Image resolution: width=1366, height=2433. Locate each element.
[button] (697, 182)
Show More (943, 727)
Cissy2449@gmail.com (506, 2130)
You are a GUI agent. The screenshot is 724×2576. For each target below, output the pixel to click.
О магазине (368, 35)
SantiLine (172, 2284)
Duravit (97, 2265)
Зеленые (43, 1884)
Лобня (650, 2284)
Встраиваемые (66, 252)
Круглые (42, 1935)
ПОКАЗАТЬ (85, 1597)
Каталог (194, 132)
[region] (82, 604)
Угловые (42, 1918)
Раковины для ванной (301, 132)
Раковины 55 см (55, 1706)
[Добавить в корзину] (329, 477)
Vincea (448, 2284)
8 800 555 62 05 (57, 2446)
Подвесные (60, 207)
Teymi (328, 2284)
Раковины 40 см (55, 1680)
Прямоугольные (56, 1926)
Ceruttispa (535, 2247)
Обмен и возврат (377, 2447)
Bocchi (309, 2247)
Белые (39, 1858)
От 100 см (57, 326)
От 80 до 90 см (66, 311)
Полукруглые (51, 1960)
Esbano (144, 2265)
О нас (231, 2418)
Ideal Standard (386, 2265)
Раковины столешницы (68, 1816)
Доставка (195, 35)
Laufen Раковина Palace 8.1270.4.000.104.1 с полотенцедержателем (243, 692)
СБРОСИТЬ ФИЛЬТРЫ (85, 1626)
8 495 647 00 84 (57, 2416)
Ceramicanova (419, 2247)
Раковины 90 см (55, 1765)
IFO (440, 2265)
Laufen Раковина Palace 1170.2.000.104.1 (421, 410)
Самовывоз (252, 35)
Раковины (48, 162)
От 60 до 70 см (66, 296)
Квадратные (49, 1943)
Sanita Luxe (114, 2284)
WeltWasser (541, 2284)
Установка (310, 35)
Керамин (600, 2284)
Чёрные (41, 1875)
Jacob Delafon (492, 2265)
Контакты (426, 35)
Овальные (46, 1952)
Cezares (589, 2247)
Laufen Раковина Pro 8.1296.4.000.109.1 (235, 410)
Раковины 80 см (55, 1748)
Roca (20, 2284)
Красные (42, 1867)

****************

> _Your task_
The required answer is the complete data, repeated exactly.

> _Solution to this task_
Image resolution: width=1366, height=2433. Locate each element.
[button] (697, 182)
Show More (943, 727)
Cissy2449@gmail.com (506, 2130)
You are a GUI agent. The screenshot is 724×2576. For each target below, output the pixel to click.
О магазине (368, 35)
SantiLine (172, 2284)
Duravit (97, 2265)
Зеленые (43, 1884)
Лобня (650, 2284)
Встраиваемые (66, 252)
Круглые (42, 1935)
ПОКАЗАТЬ (85, 1597)
Каталог (194, 132)
[region] (82, 604)
Угловые (42, 1918)
Раковины для ванной (301, 132)
Раковины 55 см (55, 1706)
[Добавить в корзину] (329, 477)
Vincea (448, 2284)
8 800 555 62 05 (57, 2446)
Подвесные (60, 207)
Teymi (328, 2284)
Раковины 40 см (55, 1680)
Прямоугольные (56, 1926)
Ceruttispa (535, 2247)
Обмен и возврат (377, 2447)
Bocchi (309, 2247)
Белые (39, 1858)
От 100 см (57, 326)
От 80 до 90 см (66, 311)
Полукруглые (51, 1960)
Esbano (144, 2265)
О нас (231, 2418)
Ideal Standard (386, 2265)
Раковины столешницы (68, 1816)
Доставка (195, 35)
Laufen Раковина Palace 8.1270.4.000.104.1 с полотенцедержателем (243, 692)
СБРОСИТЬ ФИЛЬТРЫ (85, 1626)
8 495 647 00 84 (57, 2416)
Ceramicanova (419, 2247)
Раковины 90 см (55, 1765)
IFO (440, 2265)
Laufen Раковина Palace 1170.2.000.104.1 (421, 410)
Самовывоз (252, 35)
Раковины (48, 162)
От 60 до 70 см (66, 296)
Квадратные (49, 1943)
Sanita Luxe (114, 2284)
WeltWasser (541, 2284)
Установка (310, 35)
Керамин (600, 2284)
Чёрные (41, 1875)
Jacob Delafon (492, 2265)
Контакты (426, 35)
Овальные (46, 1952)
Cezares (589, 2247)
Laufen Раковина Pro 8.1296.4.000.109.1 (235, 410)
Раковины 80 см (55, 1748)
Roca (20, 2284)
Красные (42, 1867)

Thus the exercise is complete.